There is No Place for Violence or Threats of Violence in Our Community
Over the last year, I’ve spent a lot of time with the writings and sermons of Martin Luther King. Studying his large body of work has been a real treat, and I highly recommend it. I want to talk about a well-known theme in King’s work: his commitment to nonviolence.
First, check out this clip (especially the first minute or so):
Here King is full-throated in his condemnation of violence. He said he would hold to his commitment to non-violence forever, even if he was the last black man on earth to believe in it. He said he will never change on this “basic idea that non-violence is the most potent weapon” in his struggle. He said it would be both impractical and immoral to turn to violence.
King’s fight was on two fronts: a fight against racial injustice, but also a fight against the seductive call of violence that was a constant threat to both the efficacy and the very soul of his movement. And so he often had to speak against both racism and calls to violence among those who opposed racism.

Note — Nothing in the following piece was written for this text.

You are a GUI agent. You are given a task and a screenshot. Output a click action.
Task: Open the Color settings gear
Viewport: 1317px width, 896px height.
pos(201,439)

Martin Luther King is a hero to me, and I want to follow his teaching here. A board member has recently stated that she and her family have experienced threats:
Threats of violence against Ms. Fullhart, or against any board member, their families, or indeed any fellow human being, are unacceptable and immoral, and I condemn them fully and without qualification.
I want to also include what we might call indirect threats here: posting photoshopped images of people engaging in violent acts, posting pictures of an adversary’s children, and things of this nature, are wrong. There is a group who has been doing this sort of thing in recent weeks on Twitter, and calling for HSE schools to be defunded. This group needs to repent of this sort of immoral behavior, and take the lesson of King that only light will drive out darkness.

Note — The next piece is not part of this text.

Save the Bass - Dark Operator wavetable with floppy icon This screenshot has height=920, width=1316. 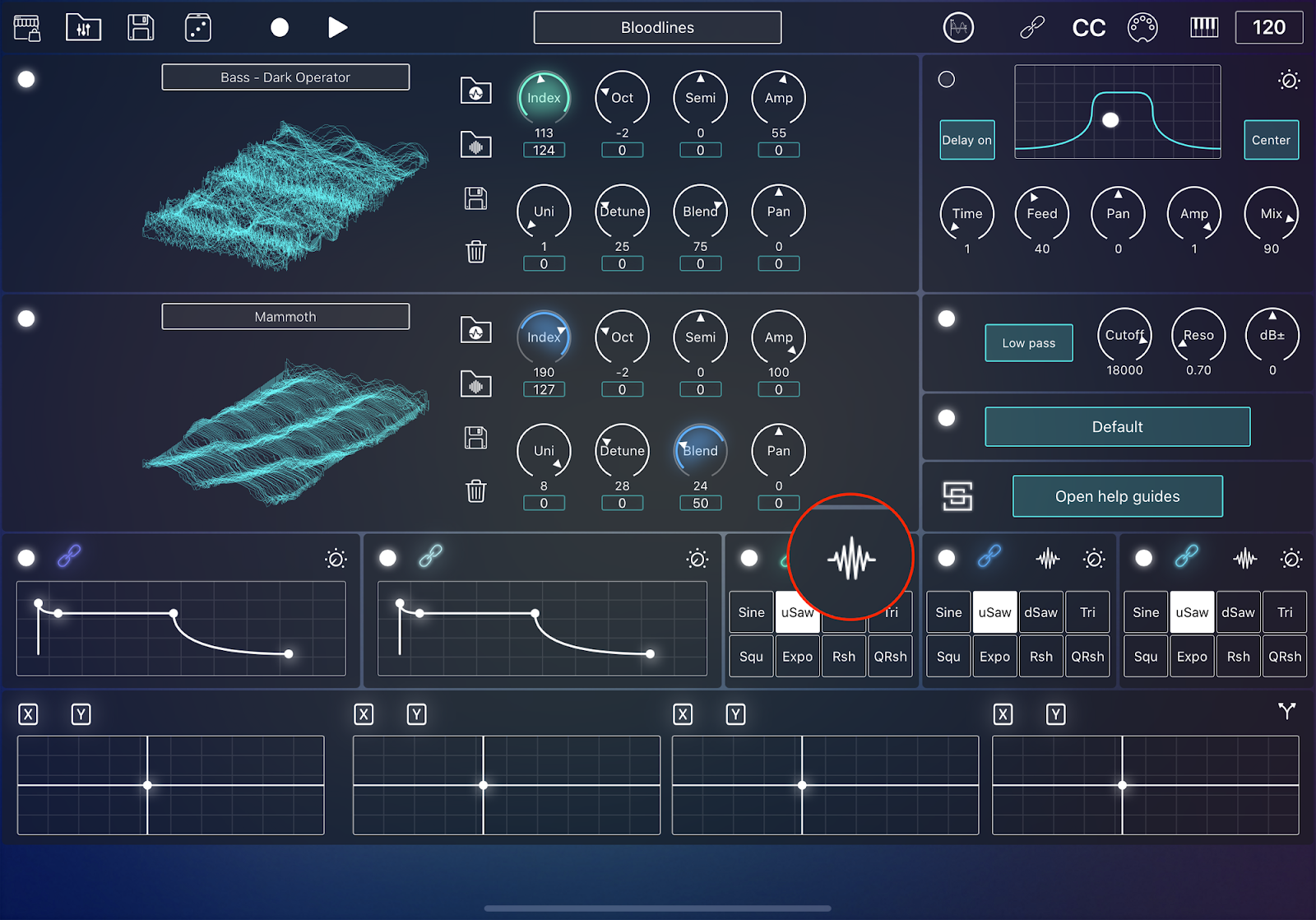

I have some very sharp disagreements with various people involved in the local politics of Fishers, Indiana. But I want good things for these people. I want them to turn from the errors of their ways and to be well. I do not want them to be threatened with violence.
I leave you with an awesome quote from Dr. King:
…the nonviolent approach … does something to the hearts and souls of those committed to it. It gives them new self-respect. It calls up resources of strength and courage that they did not know they had. Finally, it so stirs the conscience of the opponent that reconciliation becomes a reality. (King, “Pilgrimage to Nonviolence”)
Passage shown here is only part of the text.